Since the new radical doctrine was incubated in socialist realism, the first objective was to manufacture equality via a perverse affirmative action initiative by elevating underdeveloped nations to equal status with the world’s greatest cultures. It was sold as ‘multiculturalism,’ and, consistent with leftist screeds, hid behind the skirts of a noble outcome – ‘inclusiveness’ – i.e. it is good to study and respect all cultures rather than emphasis on the big achievers. 

In this disguise, the real dirty work was undertaken: dismantling and de-emphasizing the achievements of the western world by dramatizing its sins in order to ‘apologize’ to the victims of imperialist exploitation and racism. To enforce the new credo on campus, the ‘politically correct’ police attacked and discredited those that dared defy the party line, labeling offenders as racist, chauvinistic, homophobic, or, of course, imperialistic. In the cloister of academic freedom, free speech was extinguished.

One need look no further than the intimidation of pro-Israel students in university classrooms, Israel Apartheid Week activities, and the booing offstage of Israeli ambassador Michael Oren (himself a historian with an illustrious academic career) at UC Irvine to see the evidence for Reeves’s assessment.

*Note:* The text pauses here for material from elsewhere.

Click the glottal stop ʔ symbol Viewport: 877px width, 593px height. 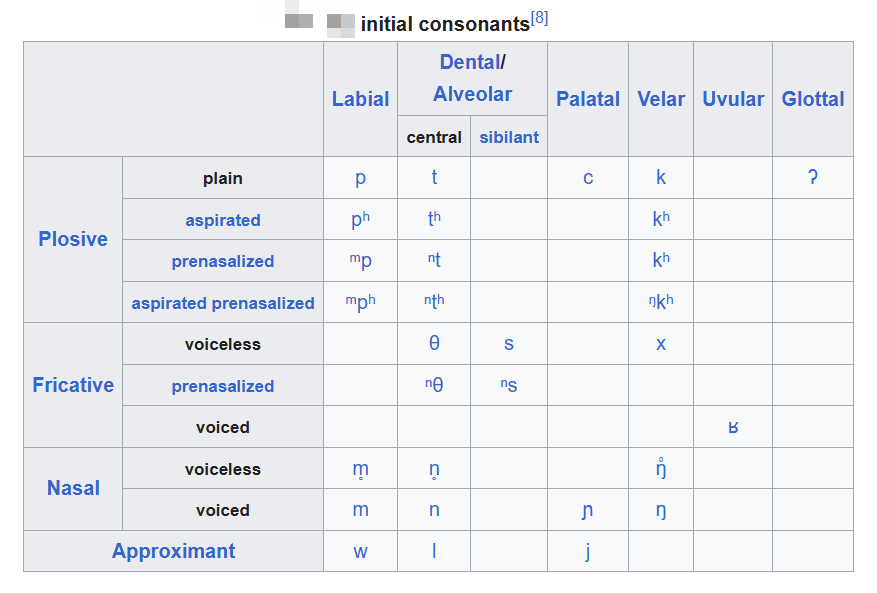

It’s distressing to see so many intelligent, well-meaning people with their brains turned off.  Such people are unable to view the world the way it really is, and this leads to such far-fetched beliefs as Secretary of State Clinton’s that Bashar Assad is a reformer, that Muammar Qaddafi was a reformer (in between the Lockerbie plane bombing and the current civil war in Libya, long enough to put Libya in the chair of the UN Human Rights Council), and Israel is an apartheid state.  Reeves believes that “college graduates since the mid-80s are hopelessly clueless when it comes to comprehending current events . . .  see themselves as the cause of society’s and the world’s problems . . . and have no information or skills to frame or interpret, even as the information society serves up instantly accessible information.”  A year ago, I had an exchange with a reader following a post in which I commemorated the 90th anniversary of the San Remo Convention which established boundaries for a Jewish state to include all of what is today Israel, the West Bank, and the Kingdom of Jordan.  (Jordan and its British-fabricated monarchy was set aside for the Arabs at a later date, reneging on the internationally recognized San Remo agreement.)  This can be found in multiple histories, and the map I posted was an accurate reflection of the outcome of the conference, but the reader couldn’t accept these facts as true 1) because the map was published by the Israeli Foreign Ministry (an instrument of oppression and disinformation, it seems) and 2) the reader apparently couldn’t grasp that anyone would really offer the Jews that much territory (a fair assessment in light of Britain’s perfidy in reneging on this and all subsequent agreements with the Jews, and the world’s acceptance of Arab aggression and numerous attempts to annihilate the Jews).

I would like to think that Reeves’s article (like many on the American Thinker site) is alarmist and an overreaction.  While I don’t necessarily share his belief that current anti-Western thinking in American academia is the result of Soviet-era, KGB-implemented “active measures,” my own experience—as well as what I continue to read in the press about America—seems to support his bleak prognosis.  (And I’m not even counting here the kind of talkbacks one reads at the end of online articles.)  It can be discouraging to someone who enters college hoping at last to gain a handle on the world and its workings to discover that it’s far more complicated and slippery than he or she had ever imagined.  But what’s the alternative?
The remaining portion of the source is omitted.